屋根の上に登って国旗を振る老人に、言葉にならぬ声を上げて空に拳を突き上げる少年。
ルキナは、路上にあふれる民の衰弱しきった笑顔を一つ残らず目に焼きつけ、周囲の家臣達に口を開いた。
「王としての経験の浅い私にも、今、はっきりと分かることがある」
「……何です?」
訊き返したガロルに、ルキナが目を閉じ、両の拳を握って答える。
「この民の笑顔は、戦後コフィンに初めて芽吹いた希望の花だ。スノーバの呼んだ灼熱の太陽が消え、初めて地表に出てきた。
この花を育て続けることができれば、コフィンはきっと復活できる」
「……」
「逆に、今空を舞うモルグが再び落とされれば……希望は、二度とこの地に芽吹かないだろう。
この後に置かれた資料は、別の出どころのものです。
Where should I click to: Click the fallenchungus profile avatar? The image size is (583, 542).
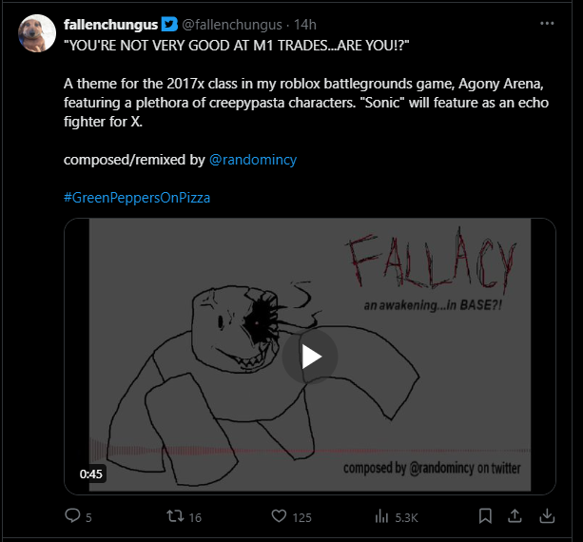[37, 34]
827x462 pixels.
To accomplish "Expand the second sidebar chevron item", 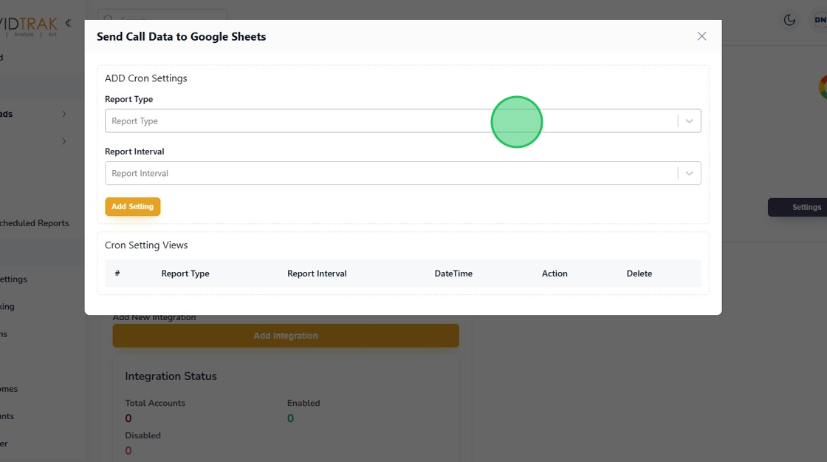I will point(64,141).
今度こそ何も育たない、絶望の大地と化す」
ぐっと奥歯を噛み、ルキナが目を見開いた。
家臣達を振り向き、「鎧を持て!」と叫んだ。
「草原の冒険者どもが動き出す前に態勢を整える! 王城に封印した剣とドゥーを確保し、魔王ダストの援護と外部の敵の迎撃を二手に分かれて行え! ガロル、投石器はあるか!?」
「スノーバに破壊されましたが、弓矢を用意できます! もしくは魔術管理院に協力を要請すれば代替案があるやも知れません!」
「すぐに人をやれ! それから民の避難だ! 王都内での戦いになるぞ、可能なら草原へ逃がせ! その方がまだ安全だ!」
「ルキナ様! 民間から志願兵を募っても良いでしょうか!? 人手が足りません!」
「……衰弱した者を使うな、意志と体調を確認しろ! おいお前!」
ルキナが、そばにいるドゥーの影に声を向けた。
それまで虚空を見つめていた魔物が、首をねじってルキナを見る。
「何故ダストの元に戻らない? それとも私についてるよう言われたか?」
問うルキナへ、魔物はゆっくりと体を向け、影の中に浮かんだ頭蓋骨を地面すれすれまで下げた。
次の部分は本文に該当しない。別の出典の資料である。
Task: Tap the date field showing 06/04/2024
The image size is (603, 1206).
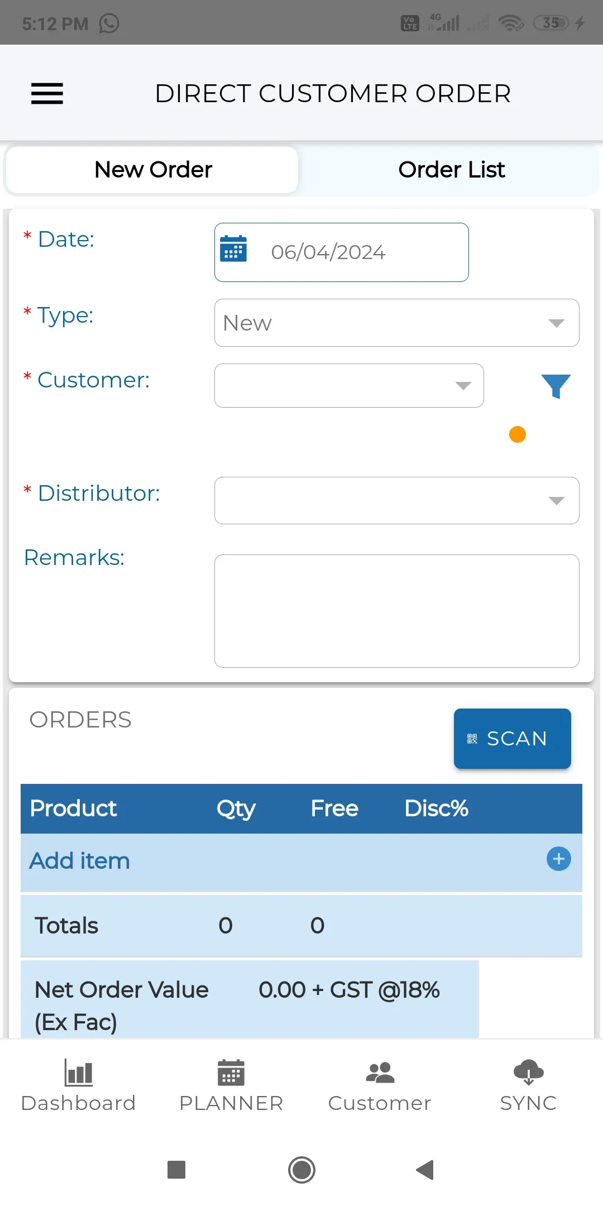Action: click(342, 252)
その仕草は、乗用に調教されたドゥーが人間に鞍を差し出す時のものだ。
ふつうは手綱を引かれて初めて示す行動だが、頭の良い個体は飼い主の様子や服装を見極めて自ら頭を下げる。
どうやら、本当にルキナの手伝いを命じられたらしい。正直どうやって乗ればいいのか分からないので、ルキナはナギを指して「彼女を守れ」と命じてみる。
「ルキナ様! 私などではなく御自身に……」
「お前が戦えない者達と行動を共にすればみんなが守られる。そら、寄って行くぞ。ちゃんと言葉が分かるらしい。そいつを連れて民の避難誘導に加わってくれ」
「うわっ……な、なんで鼻の辺りに湿り気が……!?」
「よし行け! 時間がないぞ、これより我が国からスノーバを叩き出す!!」
最後の戦いだ!
そう告げるルキナに、家臣達は一斉に気合の声を返し、王都の各所へ走り出した。